«Una tragedia che non si può raccontare, un dolore che lascia senza parole». Con voce spezzata, Loei Arafat, zio di Jana Suleiman, la 25enne palestinese con passaporto israeliano morta nel crollo della cabina della funivia del Faito, affida alle parole il dolore di un’intera famiglia. Accanto a lui c’è Mansour Ahnadi, cugino della giovane vittima, residente a Roma.
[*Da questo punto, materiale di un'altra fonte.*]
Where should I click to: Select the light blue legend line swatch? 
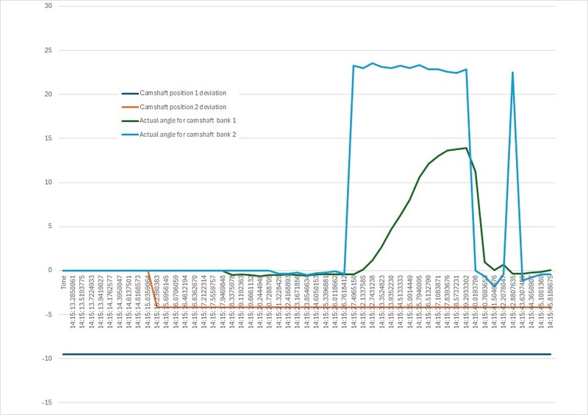(x=131, y=134)
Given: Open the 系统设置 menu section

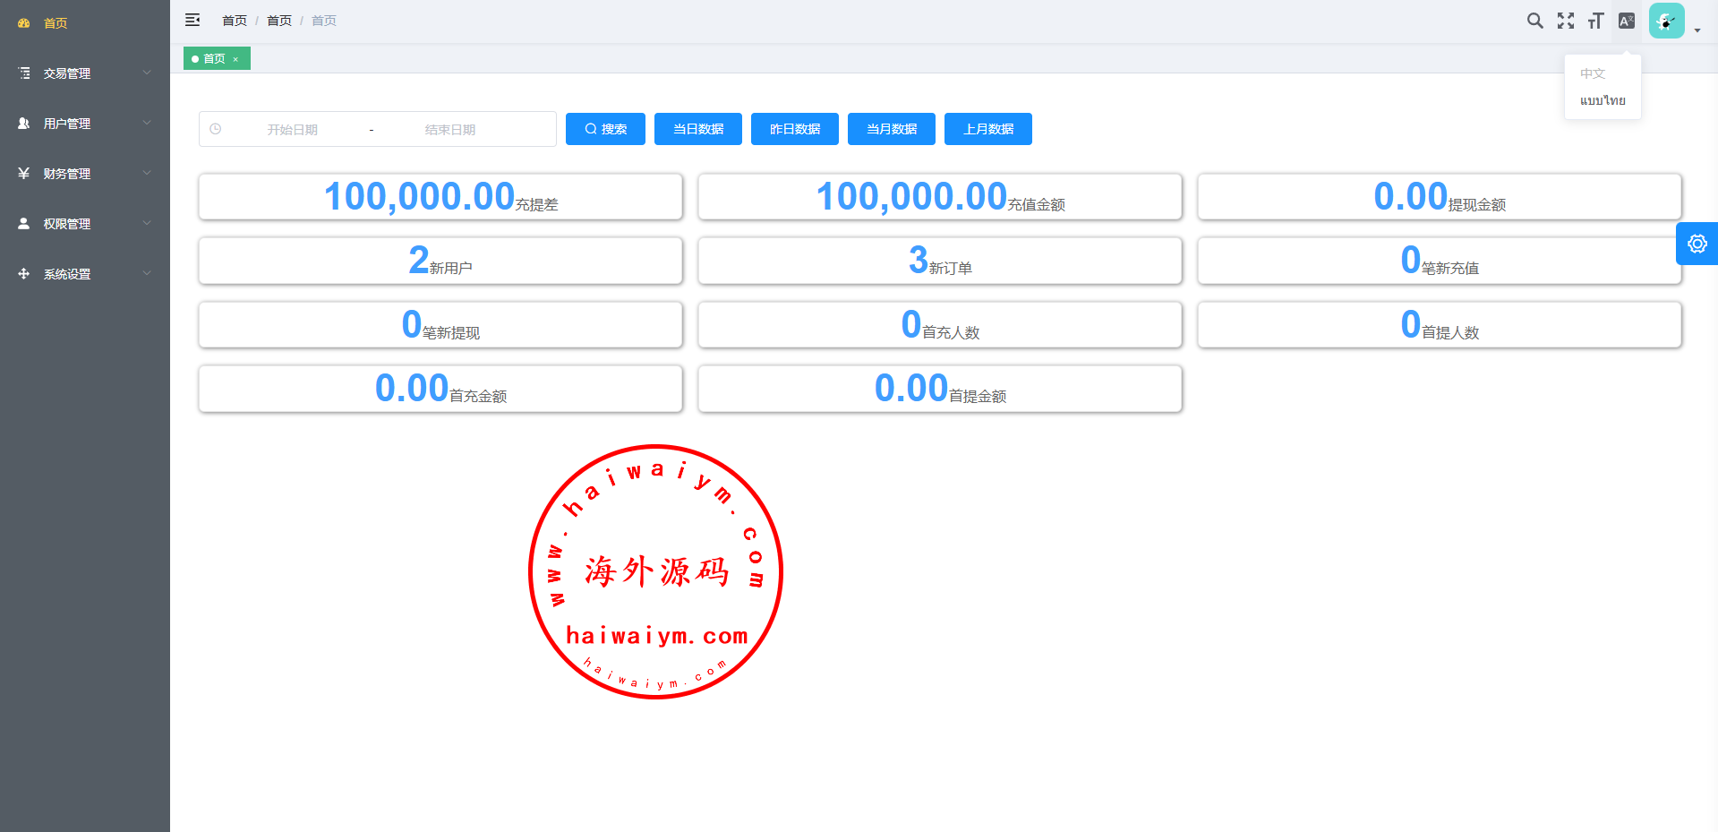Looking at the screenshot, I should [x=84, y=274].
Entrambi parlano un italiano fluente: Loei si è laureato in Italia trent’anni fa e ieri è giunto da Tel Aviv per stare vicino ai familiari.
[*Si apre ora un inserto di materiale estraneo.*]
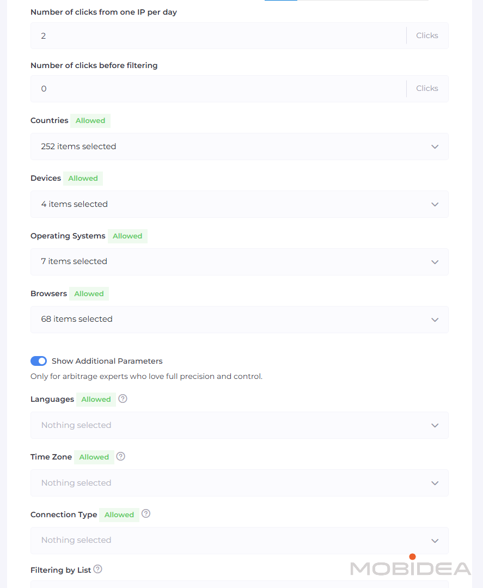Switch the Languages Allowed badge
The width and height of the screenshot is (483, 588).
click(96, 400)

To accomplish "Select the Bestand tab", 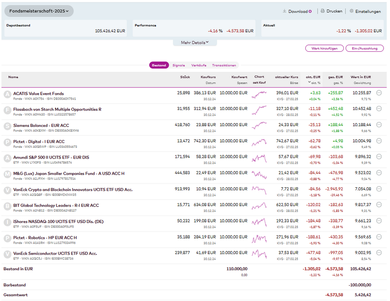I will [159, 65].
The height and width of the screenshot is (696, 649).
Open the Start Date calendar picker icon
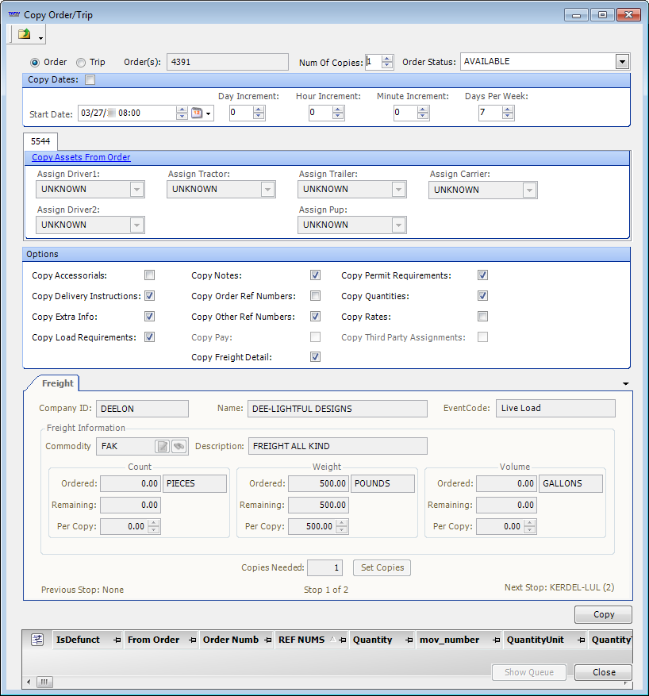(x=197, y=113)
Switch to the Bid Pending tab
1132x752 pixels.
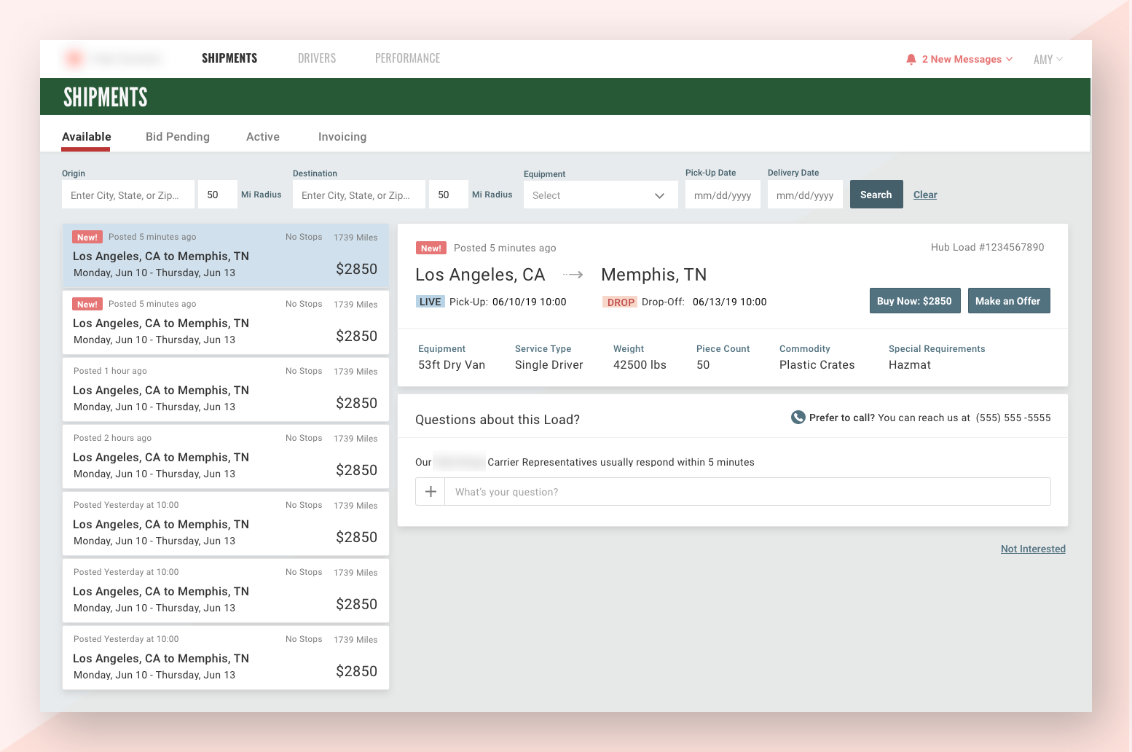pyautogui.click(x=177, y=136)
Jana era in vacanza in Italia con il fratello Thabet, 23 anni, unico sopravvissuto della tragedia, ora ricoverato in gravissime condizioni all’Ospedale del Mare. «Ringraziamo le autorità italiane per la collaborazione e l’assistenza – ha dichiarato Loei – C’è totale fiducia nel lavoro della magistratura».
A rappresentare legalmente la famiglia è l’avvocato Hilarry Sedu, che chiarisce: «Il procedimento è ancora in una fase embrionale. Non ci sono notizie ufficiali sul piano giudiziario, ma la magistratura lavorerà per accertare eventuali responsabilità. In questo momento, la priorità resta la salute del giovane Thabet e il rimpatrio della salma di sua sorella Jana. La Regione Campania e tutto il personale medico hanno mostrato straordinaria umanità, e la famiglia desidera esprimere gratitudine per questo».
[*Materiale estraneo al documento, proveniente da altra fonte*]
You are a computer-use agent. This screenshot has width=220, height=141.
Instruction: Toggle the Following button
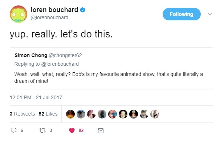(x=182, y=14)
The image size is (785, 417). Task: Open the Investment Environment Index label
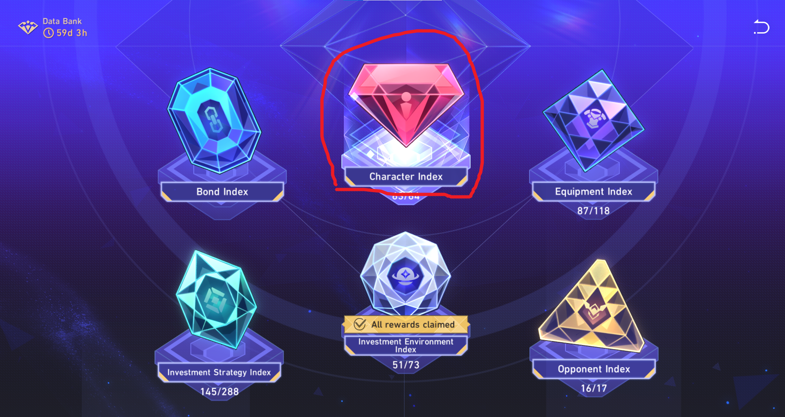406,345
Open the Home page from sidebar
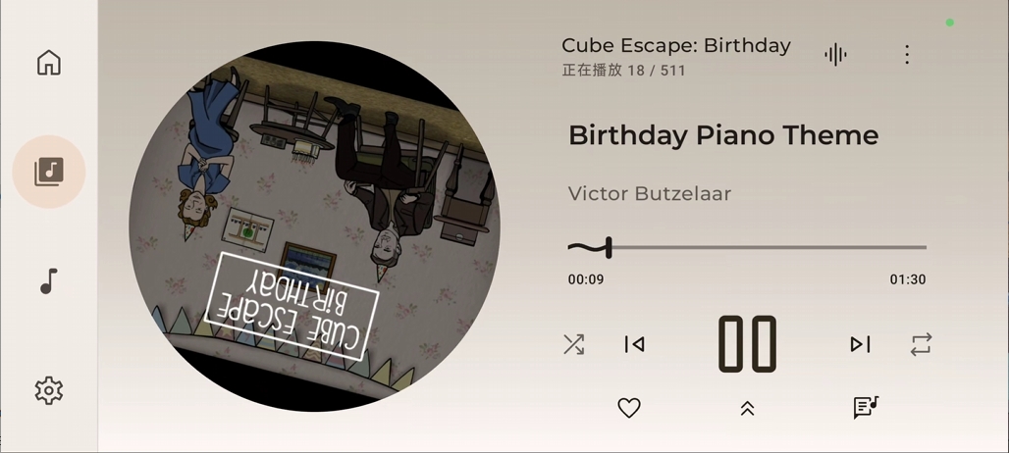The width and height of the screenshot is (1009, 453). pyautogui.click(x=49, y=63)
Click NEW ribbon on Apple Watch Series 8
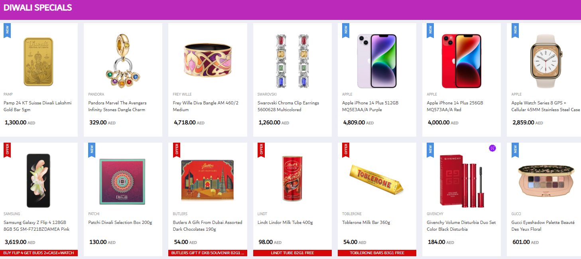 [515, 30]
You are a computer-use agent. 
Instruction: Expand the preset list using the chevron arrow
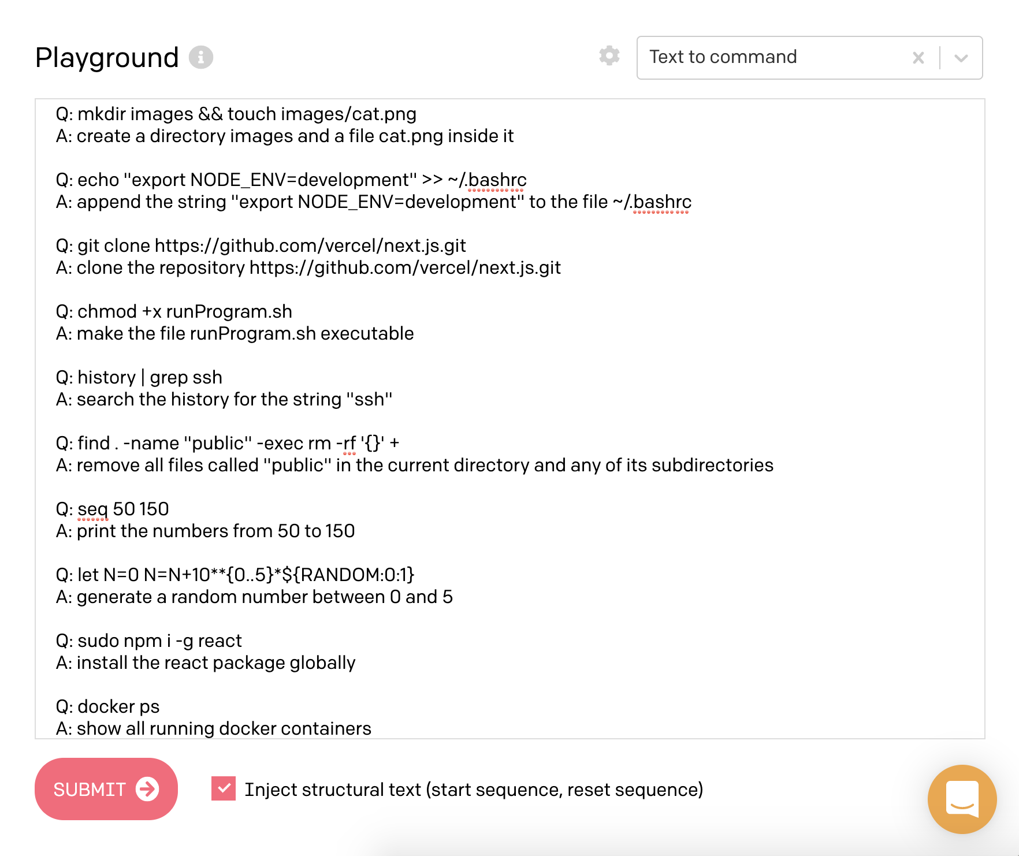(x=961, y=58)
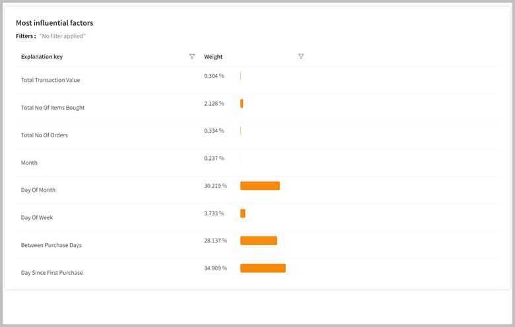Select the Day Of Month row

(38, 190)
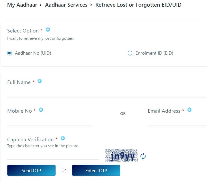Click the captcha text entry field
This screenshot has height=182, width=207.
[53, 155]
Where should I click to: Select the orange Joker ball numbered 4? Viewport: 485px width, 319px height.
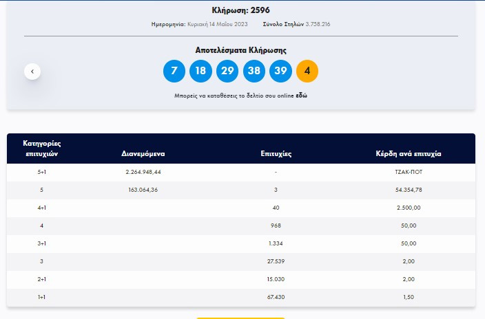point(307,72)
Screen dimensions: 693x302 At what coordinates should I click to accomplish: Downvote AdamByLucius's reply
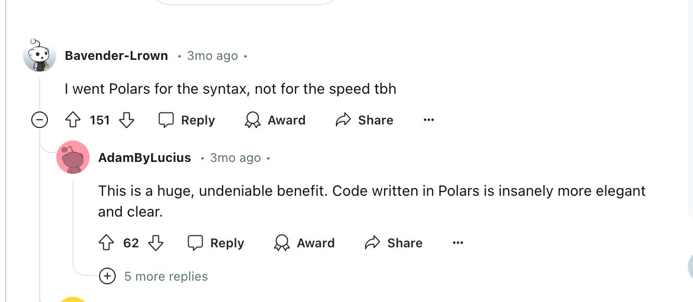coord(156,243)
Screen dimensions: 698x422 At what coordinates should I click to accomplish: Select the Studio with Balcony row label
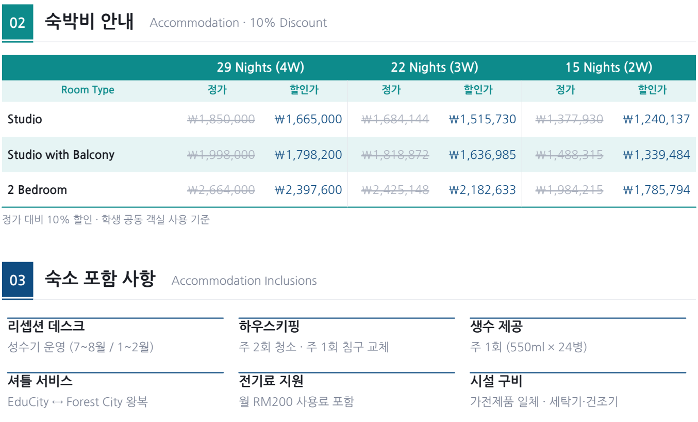tap(61, 154)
Mentre le indagini proseguono, il pensiero va alla giovane vita spezzata e a quella che ancora lotta per rimanere in piedi. Jana e Thabet erano in Italia da pochi giorni: una vacanza iniziata tra le meraviglie di Roma e Napoli, interrotta da un dramma che ha lasciato un segno profondo nella comunità locale e internazionale.